たまに誰かいる

カテゴリー「不思議体験」

私は小さい頃から見えたり感じたりするのだが、最近は感じるだけの事が多い。相方も見えたり感じたりする人。
でも私と相方の見たり感じたりの波長は少し違うらしく、同じ時に感じたりの時もあれば違う時もある。

これは相方の住むマンションでの話。

相方は猫を飼っている。
相方が仕事が忙しく遅くなる日や出張の時は私がマンションに行ってお世話している。

その日は相方は出張で、いつも通り猫のお世話を終え、帰ろうと部屋の電気を全部消して玄関の鍵を開けようとしていた。
ドアを向いて鍵を開けてたんだけど、突然何の気配もなく後頭部の髪が一束「ふわっ」と持ち上げられた。

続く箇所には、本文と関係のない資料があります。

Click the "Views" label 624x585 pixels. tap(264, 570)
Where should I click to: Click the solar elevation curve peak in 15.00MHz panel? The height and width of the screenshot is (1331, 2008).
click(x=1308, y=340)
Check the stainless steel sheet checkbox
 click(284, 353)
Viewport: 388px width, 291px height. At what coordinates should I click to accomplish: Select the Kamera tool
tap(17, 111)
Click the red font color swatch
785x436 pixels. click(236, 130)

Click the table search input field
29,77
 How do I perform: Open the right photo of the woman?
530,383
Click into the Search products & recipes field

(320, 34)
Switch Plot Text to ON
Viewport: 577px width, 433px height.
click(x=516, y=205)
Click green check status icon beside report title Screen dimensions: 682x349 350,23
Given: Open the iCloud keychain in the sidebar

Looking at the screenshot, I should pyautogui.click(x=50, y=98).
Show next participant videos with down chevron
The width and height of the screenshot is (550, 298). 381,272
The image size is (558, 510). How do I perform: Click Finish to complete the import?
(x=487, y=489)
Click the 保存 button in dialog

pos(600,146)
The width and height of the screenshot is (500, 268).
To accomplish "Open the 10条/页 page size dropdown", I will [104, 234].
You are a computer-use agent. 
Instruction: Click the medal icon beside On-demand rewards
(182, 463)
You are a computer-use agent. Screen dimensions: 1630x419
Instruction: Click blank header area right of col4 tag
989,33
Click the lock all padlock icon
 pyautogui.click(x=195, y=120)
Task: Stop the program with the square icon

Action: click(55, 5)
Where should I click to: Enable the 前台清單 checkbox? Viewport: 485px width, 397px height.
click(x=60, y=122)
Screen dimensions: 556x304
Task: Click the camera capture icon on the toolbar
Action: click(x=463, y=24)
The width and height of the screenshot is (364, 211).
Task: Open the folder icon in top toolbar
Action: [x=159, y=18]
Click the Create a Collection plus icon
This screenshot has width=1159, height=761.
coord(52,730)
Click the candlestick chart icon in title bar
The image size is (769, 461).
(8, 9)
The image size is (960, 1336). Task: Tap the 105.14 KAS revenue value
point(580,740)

「えっ」と思い、バッと後ろを振り向くがもちろん誰もいない。

猫の仕業?と思ったが、猫は離れた窓際にいた。
部屋の電気を全部消しても、カーテンを開け放っているので月明かりや外からの明かりでハッキリは見えないが姿は見える。
ましてや猫が音もなくジャンプして私の後頭部に触れる事は不可能だ。

途端に背筋がゾッとし、慌てて外に出た。

気配を感じる事はあっても、触れられたりするのは久々だったのでかなりうろたえた。

今までも相方の部屋で気配を感じる事はたまにあったが、相方は「たまに誰かいるけど悪い感じはしないから、ごゆっくり、って思ってるとしばらくして消えるよ」と言っていた。

正体は不明だが、相方と私は男性っぽいと感じていた。

その日の夜からだった。
私の家は病人がいて発作に気付かないとマズイので各部屋の襖は開けたまま寝ている事が多いのだが、夜中に誰かがそーっと廊下や私の部屋、母の部屋を歩き回っている足音と気配がするのだ。
もちろん姿は見えない。

翌朝家族に尋ねても誰もそんな事していないと言う。
母のイビキは聞こえていたし、父の部屋から出る時は床が軋んで音がするから出て来たら解るが、その音はなかった。
そんな事する理由もない。

その晩もだった。
4日目位にはなくなり、飽きて相方のマンションに帰ったのかもしれない。

今でも相方の部屋ではたまに気配を感じる。

猫はたまに動きを止め、一点を見つめていたり、何かを目で追っている。